[[ TEXT, beginning ]]
Christians need to give evidence of the victories that are being won.[7]
Jesus’ action in confronting Satan, sin, disease and death, and subduing nature is the sign that the end stands as the next act of God in man’s future.[8]
Daniel 4:35 (ESV)
35 all the inhabitants of the earth are accounted as nothing, and he does according to his will among the host of heaven and among the inhabitants of the earth; and none can stay his hand or say to him, “What have you done?”
‘What have you done?’”
Your God is sovereign, and He promised that One would come who would sit on the throne of David; there would be a moment where He would come; the One who is the Wonderful Counselor, the One who is the Prince of Peace, the One who is the Everlasting Father; He would come.
And nothing could stand in the way of that, not the outrageous rebellion of His people, not the murderous intent of surrounding nations, not the corruption of kings, not the rebellion of God's people; Nothing can stand in the way of what God chooses to do.
God's will will be done!
Do you rest in that sovereignty?
Do you believe that?
Do you live, act, respond, as if you actually believe that God is sovereign?
Do you believe in His timing?
Do you struggle with God's timing?
Do you wonder if He is on task?
Do you wonder if He's hearing your prayers?
Do you wonder if He knows the right time to deliver to you a particular promise?
At just the right time in the unshakable sovereign plan of God, Jesus came and began this amazing announcement of His Kingdom.
Do you rest in that sovereignty?
Look at the next phrase, “The kingdom of God is at hand.”
(3) Response by those who hear.
We do not build the kingdom with our paltry offerings, nor can we advance it with our programs.
We are not the ones who have crowned Jesus as Christ and Lord; God did, and God’s reign on earth does not depend on the feeble obedience of God’s people.
Human beings do not bring in God’s reign; God does.
Human actions do not create the actions of God; rather, God’s actions create and transform human actions—or at least those persons who look to the actions of God with wholehearted expectancy.12
All we can do is decide to take our stand for or against God, for or against Satan, and to repent or not to repent in response to God’s initiative toward us.
The community lives by repentance and faith since, as the story reveals, it consists of people who are far from perfect.
The church needs to continue Jesus’ appeal for repentance both inside and outside the church.[9]
A.The Kingdom is now near in the person and work of Jesus Christ; and because of that, it's available and it defines you.
[[ TEXT, end ]]
[[ LISTED ENTRIES, beginning ]]
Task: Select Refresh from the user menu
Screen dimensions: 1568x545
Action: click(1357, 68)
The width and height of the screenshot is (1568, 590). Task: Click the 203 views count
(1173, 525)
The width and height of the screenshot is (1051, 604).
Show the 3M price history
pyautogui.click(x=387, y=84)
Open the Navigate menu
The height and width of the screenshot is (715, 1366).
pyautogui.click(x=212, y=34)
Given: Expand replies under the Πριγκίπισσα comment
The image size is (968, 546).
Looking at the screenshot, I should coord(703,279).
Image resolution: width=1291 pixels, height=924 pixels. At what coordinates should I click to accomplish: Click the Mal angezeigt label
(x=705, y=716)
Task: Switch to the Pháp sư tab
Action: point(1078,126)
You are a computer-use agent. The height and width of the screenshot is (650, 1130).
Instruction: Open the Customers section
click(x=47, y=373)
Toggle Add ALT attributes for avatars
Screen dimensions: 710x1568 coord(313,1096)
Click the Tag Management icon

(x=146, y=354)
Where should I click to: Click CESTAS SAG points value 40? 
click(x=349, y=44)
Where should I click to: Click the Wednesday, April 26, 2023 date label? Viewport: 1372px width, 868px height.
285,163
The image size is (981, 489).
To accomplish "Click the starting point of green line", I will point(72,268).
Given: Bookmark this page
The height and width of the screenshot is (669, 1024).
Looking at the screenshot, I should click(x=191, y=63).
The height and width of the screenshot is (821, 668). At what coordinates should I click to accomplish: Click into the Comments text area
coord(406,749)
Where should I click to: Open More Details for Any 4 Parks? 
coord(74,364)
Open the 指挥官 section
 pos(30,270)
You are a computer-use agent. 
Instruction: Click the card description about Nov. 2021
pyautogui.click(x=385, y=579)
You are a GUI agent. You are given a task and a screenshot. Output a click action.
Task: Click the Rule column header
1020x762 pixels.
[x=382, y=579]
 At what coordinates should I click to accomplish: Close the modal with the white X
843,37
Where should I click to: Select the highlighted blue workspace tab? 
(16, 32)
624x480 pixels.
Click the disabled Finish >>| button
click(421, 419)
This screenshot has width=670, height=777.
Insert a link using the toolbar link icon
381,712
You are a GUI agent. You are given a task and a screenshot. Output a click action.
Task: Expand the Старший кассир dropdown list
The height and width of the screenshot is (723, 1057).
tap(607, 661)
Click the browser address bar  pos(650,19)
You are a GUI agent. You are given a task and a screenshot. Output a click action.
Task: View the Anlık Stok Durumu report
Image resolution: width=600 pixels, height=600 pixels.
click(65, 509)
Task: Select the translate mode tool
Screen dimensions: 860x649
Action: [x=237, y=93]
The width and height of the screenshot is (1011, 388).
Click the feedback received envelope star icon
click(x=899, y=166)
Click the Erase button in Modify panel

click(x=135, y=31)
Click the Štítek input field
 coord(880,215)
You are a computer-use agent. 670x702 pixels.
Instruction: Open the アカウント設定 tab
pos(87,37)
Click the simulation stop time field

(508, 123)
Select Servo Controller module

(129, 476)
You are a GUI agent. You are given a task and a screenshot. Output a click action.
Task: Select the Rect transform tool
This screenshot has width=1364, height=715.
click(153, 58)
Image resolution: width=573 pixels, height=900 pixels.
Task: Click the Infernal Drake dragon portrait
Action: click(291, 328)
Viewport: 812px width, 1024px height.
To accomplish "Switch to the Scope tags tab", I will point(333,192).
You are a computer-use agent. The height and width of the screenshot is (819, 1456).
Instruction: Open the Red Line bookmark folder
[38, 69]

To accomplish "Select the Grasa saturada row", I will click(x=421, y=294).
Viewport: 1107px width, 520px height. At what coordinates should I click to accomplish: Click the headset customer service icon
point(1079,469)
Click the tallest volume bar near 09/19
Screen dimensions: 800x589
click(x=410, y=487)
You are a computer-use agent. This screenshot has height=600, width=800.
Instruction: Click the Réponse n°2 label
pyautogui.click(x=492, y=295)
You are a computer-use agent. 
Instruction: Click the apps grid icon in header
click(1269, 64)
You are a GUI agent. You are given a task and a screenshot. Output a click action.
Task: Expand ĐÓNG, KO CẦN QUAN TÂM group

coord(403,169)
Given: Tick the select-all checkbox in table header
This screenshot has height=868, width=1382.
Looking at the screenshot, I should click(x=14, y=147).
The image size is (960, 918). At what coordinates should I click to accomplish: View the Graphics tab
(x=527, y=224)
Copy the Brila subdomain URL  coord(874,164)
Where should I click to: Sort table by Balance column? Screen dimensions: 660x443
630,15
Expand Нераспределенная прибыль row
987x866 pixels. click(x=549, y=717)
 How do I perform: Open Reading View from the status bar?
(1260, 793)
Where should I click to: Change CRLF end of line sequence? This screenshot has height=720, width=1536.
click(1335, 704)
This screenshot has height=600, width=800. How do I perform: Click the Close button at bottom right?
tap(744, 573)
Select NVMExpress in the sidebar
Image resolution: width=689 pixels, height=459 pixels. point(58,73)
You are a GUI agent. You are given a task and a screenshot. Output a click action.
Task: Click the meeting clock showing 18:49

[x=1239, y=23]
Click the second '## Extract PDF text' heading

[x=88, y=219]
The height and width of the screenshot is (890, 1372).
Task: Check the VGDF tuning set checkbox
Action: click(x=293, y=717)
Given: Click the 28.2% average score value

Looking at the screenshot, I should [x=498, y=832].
[[ LISTED ENTRIES, end ]]
> **YOUR INSTRUCTIONS**: Please continue the text on the kingdom of God from the point where it ends. These rows come from a separate source.

> **TASK ANSWER**:
And then you’re hit immediately with a call of this Kingdom: “repent and believe in the Good News.”
Hear what I am about to say: you cannot embrace the kingship of Christ without embracing how that kingship defines you.
You can't embrace His identity without humbly embracing how that defines your identity.
And that's why there is no such thing as faith without repentance; there's no such thing as faith without humble confession of deep personal need.
We must be very careful to not define faith just as some kind of intellectual consent to a system of doctrines; that is not Biblical faith.
That's a portion of Biblical faith, but it's not Biblical faith.
Biblical faith not only embraces your mind and your willingness to say, “I will give the thoughts of my heart to actually believe that these radical claims are true.”
But it also says, “I will humbly mourn how those things define me.”
Why do you need a King?
Because you are incapable of self-rule; you are incapable of choosing the right path; you are incapable of doing what is right; you are incapable of constructing, in your zeal for your own kingdom, a life that would remotely please God; because in your sin, what you actually want is His position.
What we want is, “We want to be king!”
Why would a husband ever be impatient with his wife,because he wants to be sovereign king, and he's uptight whenever she stands in the way of something that he wants?
You know if you're honest, most of your anger doesn’t have anything to do with God's Kingdom at all.
We just need to get a grip.
Our anger has to do with our kingdom!
I don't want you to be so audacious as to ever disagree with one of my opinions.
I don't want you to get in the way of my schedule.